Organizations and businesses of different interests gathered Nov. 3 to educate students about sex at the college’s annual Talk to the Sexperts event.
Present at the event were representatives from the Tacoma/Pierce County Health Department, Planned Parenthood of the Great Northwest, the National Abstinence Education Association and Babeland sex shop. These organizations set up booths on the upper floor of the College Center and offered advice, literature and services to interested students.
Planned Parenthood’s table offered pamphlets, temporary tattoos and free condoms. Aurora Jewell, field organizer for the Great Northwest chapter, was eager to discuss the true nature of her association’s goal. Its mission, she says, is to ensure that all people have access to reproductive care.

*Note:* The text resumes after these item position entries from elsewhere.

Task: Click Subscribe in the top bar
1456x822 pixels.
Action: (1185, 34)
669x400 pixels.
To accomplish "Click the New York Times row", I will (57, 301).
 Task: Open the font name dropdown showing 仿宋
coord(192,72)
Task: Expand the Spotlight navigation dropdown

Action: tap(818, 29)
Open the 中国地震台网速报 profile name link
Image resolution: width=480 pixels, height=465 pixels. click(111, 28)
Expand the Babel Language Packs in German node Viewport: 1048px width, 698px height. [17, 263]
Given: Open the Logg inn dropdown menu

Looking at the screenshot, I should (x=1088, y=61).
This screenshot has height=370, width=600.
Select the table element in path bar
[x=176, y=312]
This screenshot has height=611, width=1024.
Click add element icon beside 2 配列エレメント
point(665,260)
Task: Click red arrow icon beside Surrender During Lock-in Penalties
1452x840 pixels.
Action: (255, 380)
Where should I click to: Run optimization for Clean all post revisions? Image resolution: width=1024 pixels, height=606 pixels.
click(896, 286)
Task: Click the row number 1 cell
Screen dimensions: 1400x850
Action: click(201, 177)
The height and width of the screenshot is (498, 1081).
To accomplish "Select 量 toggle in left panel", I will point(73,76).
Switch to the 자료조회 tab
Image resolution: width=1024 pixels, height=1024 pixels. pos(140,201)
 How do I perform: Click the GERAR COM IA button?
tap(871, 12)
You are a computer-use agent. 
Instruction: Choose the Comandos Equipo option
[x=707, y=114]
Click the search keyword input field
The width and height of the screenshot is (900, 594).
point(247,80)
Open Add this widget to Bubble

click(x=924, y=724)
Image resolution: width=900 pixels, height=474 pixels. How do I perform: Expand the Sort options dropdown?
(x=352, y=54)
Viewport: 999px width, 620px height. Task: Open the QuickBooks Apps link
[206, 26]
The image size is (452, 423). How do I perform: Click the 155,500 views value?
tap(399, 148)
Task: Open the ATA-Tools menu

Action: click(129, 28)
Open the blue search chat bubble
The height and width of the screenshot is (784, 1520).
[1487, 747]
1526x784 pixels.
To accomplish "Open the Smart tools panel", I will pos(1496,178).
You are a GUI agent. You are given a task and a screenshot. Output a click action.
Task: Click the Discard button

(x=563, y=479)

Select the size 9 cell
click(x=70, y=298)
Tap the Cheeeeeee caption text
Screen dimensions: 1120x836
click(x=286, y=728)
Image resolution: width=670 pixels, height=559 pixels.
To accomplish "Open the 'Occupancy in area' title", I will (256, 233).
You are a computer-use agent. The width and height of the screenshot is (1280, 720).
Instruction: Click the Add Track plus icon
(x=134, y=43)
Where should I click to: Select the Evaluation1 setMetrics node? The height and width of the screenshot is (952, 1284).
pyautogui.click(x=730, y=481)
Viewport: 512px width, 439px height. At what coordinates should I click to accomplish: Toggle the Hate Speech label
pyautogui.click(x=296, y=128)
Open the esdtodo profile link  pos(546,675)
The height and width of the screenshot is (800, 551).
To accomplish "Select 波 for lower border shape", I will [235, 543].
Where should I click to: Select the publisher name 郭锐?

“Some people think our focus is on abortion–––that’s false,” Jewell said. “About 97 percent of our resources are used on prevention, and about 3 percent on abortion.”
Babeland is a female-run sex toy store in Seattle’s Capitol Hill neighborhood.
Shannon Solie, an employee of the store, set up a table displaying various products available in the store. She encouraged young people to explore their sexual feelings.
“Exploration equals happy, healthy fun,” Solie said.
National Abstinence Education Association set up a table with pamphlets advising students to wait until marriage to have sexual intercourse. The literature countered claims that abstinence-centered education discourages birth control education. The foundation’s mission is to encourage students to “make the healthiest sexual decision, which is to abstain.”
NAEA differentiates itself from other sexual education organizations by saying young people can avoid having sex too early. Officials say other organizations assume people can’t avoid the temptation of sex and only focus on reducing the risk of sexual behavior.
TPCHD offered various brochures on sexual topics, as well as information on its services. They also administered free STD tests. The tests were administered on the spot; subjects give urine samples to the workers on duty, and call back in a week to find out the results.
These booths were punctuated by a presentation from the Pierce County AIDS Foundation.
The foundation presented Ramona, a woman who is HIV-positive. A native of California, Ramona contracted the disease in 1997 but didn’t discover it until two years later, when she was pregnant.
“By the time you feel sick, you’re knocking on death’s door,” said Ramona, who now resides in Federal Way with her boyfriend and children.
In her speech, Ramona discussed how being HIV-positive has changed her life. She stressed that everyone–––especially young people–––get tested for STDs, and that they encourage their partners to do so as well.
“If your partner won’t get tested, they aren’t worth it,” she told students.